Ian Hunter's Diary of a Rock Star was excerpted somewhere in the 70s, think it was Creem. Pretty low-key, as I recall---he's on the road, Mott producer Bowie's hanging out backstage, "not eating again, I see. David Bowie is the only rock star I know who suffers regularly from malnutrition. "
Followed by Reflections of a Rock Star; i haven't Come across any of that.

dow, Saturday, 14 April 2018 20:27 (one week ago) Permalink

yuck, "come across" sounds bad too after that.

dow, Saturday, 14 April 2018 20:29 (one week ago) Permalink

I've only just started "In Search of a Concrete Music" by Pierre Schaeffer but it's great so far. I suppose he's not a musician though.

(Henry) Green container bin with face (Tom D.), Wednesday, 18 April 2018 17:40 (four days ago) Permalink

voted Diary Of A Rock Star, out of the ones I've read here. remarkable for being so early in its mission of deflation, dispensing entirely with a curtain of stardom: Hunter details plainly, in charming casual prose, the unremarkable minutiae of being a touring band.
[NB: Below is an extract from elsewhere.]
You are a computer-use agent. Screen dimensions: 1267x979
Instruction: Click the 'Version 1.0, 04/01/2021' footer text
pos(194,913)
Filling days with staring out of bus windows, having to make meal calls, visiting music shops in new towns because you don't know anyone there or anything else to do. but! if you enjoy travel and also income, it still sounds great. and Hunter might be bored and homesick, but he never expects sympathy; these are just downsides of a good job that he's proud to have.

chilis=lyrics...hypocrits (sic), Wednesday, 18 April 2018 18:38 (four days ago) Permalink

Yes, that's what I hoped it might be like, given that xpost CREEM excerpt, thanks! Will have to get.
Speaking of books by other cogs in the starmaking machinery, Hound Dog: The Leiber & Stoller Autobiography is amazing; I had no idea their catalog was so deep & wide, incl. co-writes with other office wizards---and they did some production, like Stealer's Wheel, and a Peggy Lee concept album, Leiber having read a Thomas Mann story and written "Is That All There Is?", a seemingly flukey hit given the go-go 60s, as relatable then as any other era, re sensory overload-withdrawal-habituation etc---also ran the Red Bird label, which gave us some Girl Group classics, but sold it to partner George Goldner, who "had the musical taste of a 14-year-old girl"---true gold in that tyme!---sold it to him for a dollar, to get away from his/their goodfella partners, whom he had brought aboard because of his gambling debts, still accruing---but it was okay, they mainly just wanted to keep writing.
(Oh yeah, and they did *not* write "Hound Dog" the way Elvis did it---involvement with Elvis and the Colonel was quite a recurring trip over the years.)